Data excerpts:
****************************************
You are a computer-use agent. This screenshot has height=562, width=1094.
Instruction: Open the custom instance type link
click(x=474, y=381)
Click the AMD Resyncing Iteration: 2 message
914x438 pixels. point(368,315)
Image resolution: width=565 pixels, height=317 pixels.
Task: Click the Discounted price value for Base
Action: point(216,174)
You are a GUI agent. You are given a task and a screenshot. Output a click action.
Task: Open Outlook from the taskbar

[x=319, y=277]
****************************************
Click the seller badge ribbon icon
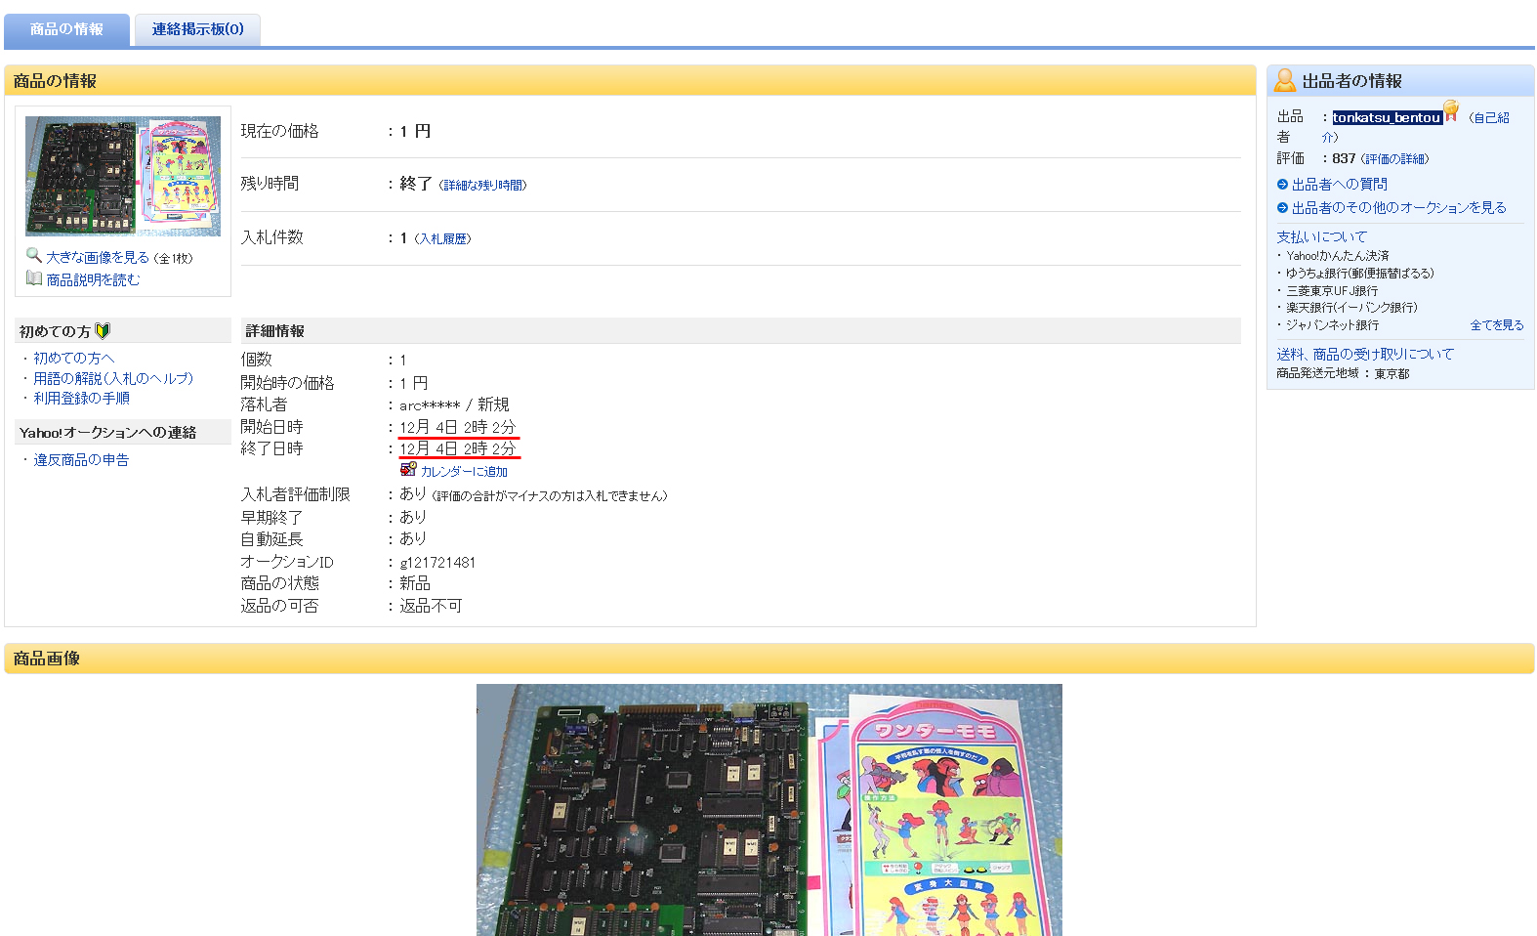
****************************************
Task requirements: Please extract the data from the line with "You are a computer-use" up to and including the line with "[x=319, y=277]", and reproduce those lines unchanged.

Answer in full:
You are a computer-use agent. This screenshot has height=562, width=1094.
Instruction: Open the custom instance type link
click(x=474, y=381)
Click the AMD Resyncing Iteration: 2 message
914x438 pixels. point(368,315)
Image resolution: width=565 pixels, height=317 pixels.
Task: Click the Discounted price value for Base
Action: point(216,174)
You are a GUI agent. You are given a task and a screenshot. Output a click action.
Task: Open Outlook from the taskbar

[x=319, y=277]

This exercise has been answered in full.